WHAT THIS EXERCISE ASKS =
1. Answer these from the domain controller restore passage below, one per line:
(a) How long ago was the old backup snapshot created?
(b) How many generations old is the restored password hash in $MACHINE.ACC on dc02.mycompany.local?
(c) What starts populating once pull replication fails in both directions?
2. Using the domain controller restore passage below, explain in one to three sentences why dc01.mycompany.local can't pull replication data from dc02.mycompany.local.

PASSAGE PROVIDED =
○ ○ ○ ○

If you restore dc02.mycompany.local using an old backup snapshot that was created more than 60 days ago, the registry for dc02.mycompany.local gets restored along with its private copy of Active Directory. The restored password hash in $MACHINE.ACC on dc02.mycompany.local is now three generations old. When dc01.mycompany.local attempts to connect to dc02.mycompany.local, dc02.mycompany.local will reject the password hash in CN=dc02$ (on dc01.mycompany.local) because it matches neither CurrVal nor OldVal, and access is denied. This prevents dc01.mycompany.local from pulling replication data from dc02.mycompany.local.
Similarly, when dc02.mycompany.local attempts to pull replication data from dc01.mycompany.local, the restored AD object CN=dc01$ (in the dc02.mycompany.local out-of-date copy of AD) will match neither CurrVal nor OldVal on dc01.mycompany.local, so dc02.mycompany.local cannot pull the replication data from dc01.mycompany.local. Pull replication fails in both directions and the Event Log error messages start populating.

○ ○ ○ ○

Dataset items
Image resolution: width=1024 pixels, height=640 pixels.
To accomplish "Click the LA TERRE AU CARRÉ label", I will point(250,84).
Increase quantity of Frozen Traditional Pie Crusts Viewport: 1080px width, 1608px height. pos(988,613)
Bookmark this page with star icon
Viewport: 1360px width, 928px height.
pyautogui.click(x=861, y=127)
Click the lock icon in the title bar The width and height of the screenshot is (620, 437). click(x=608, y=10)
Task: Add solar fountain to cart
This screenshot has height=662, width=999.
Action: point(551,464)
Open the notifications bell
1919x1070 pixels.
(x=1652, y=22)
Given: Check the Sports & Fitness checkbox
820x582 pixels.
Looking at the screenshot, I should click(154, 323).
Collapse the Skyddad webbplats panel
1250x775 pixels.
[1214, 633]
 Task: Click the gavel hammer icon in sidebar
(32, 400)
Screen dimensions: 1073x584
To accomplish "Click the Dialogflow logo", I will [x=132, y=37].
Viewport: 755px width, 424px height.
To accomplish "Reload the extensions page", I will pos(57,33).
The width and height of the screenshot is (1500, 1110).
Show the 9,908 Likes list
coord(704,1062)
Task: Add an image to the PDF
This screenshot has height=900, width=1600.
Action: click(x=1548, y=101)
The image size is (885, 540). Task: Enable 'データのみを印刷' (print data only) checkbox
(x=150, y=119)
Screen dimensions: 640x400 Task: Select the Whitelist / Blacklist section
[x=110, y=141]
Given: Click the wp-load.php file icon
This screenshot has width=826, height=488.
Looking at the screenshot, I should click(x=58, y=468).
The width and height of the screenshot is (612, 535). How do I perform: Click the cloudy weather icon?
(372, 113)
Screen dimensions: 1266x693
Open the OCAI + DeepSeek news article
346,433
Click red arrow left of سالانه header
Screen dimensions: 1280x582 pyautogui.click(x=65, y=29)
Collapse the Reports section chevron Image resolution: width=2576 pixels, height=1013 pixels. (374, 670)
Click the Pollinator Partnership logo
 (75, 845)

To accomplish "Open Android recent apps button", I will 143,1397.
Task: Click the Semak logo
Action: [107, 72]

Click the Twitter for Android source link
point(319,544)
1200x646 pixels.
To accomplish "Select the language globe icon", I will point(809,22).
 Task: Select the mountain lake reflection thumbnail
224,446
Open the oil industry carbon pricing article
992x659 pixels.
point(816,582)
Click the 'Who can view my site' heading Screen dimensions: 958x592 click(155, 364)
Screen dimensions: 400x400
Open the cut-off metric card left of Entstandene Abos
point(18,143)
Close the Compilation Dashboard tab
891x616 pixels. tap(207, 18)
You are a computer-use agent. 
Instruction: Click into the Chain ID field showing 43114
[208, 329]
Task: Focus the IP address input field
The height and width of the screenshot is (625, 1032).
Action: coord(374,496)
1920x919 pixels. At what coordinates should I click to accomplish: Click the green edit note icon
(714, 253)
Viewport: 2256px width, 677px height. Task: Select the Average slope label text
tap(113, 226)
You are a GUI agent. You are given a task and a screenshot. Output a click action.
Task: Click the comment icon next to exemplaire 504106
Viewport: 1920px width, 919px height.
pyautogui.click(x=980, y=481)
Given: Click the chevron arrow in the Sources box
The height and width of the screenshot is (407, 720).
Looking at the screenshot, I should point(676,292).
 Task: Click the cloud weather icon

○ ○ ○ ○

RESULTS IN ORDER =
1.
(a) More than 60 days ago.
(b) Three generations old.
(c) Event Log error messages.

2. When dc01.mycompany.local tries to connect, dc02.mycompany.local rejects the password hash in CN=dc02$ on dc01.mycompany.local because that hash matches neither CurrVal nor OldVal. Access is denied, and this stops dc01.mycompany.local from pulling replication data from dc02.mycompany.local.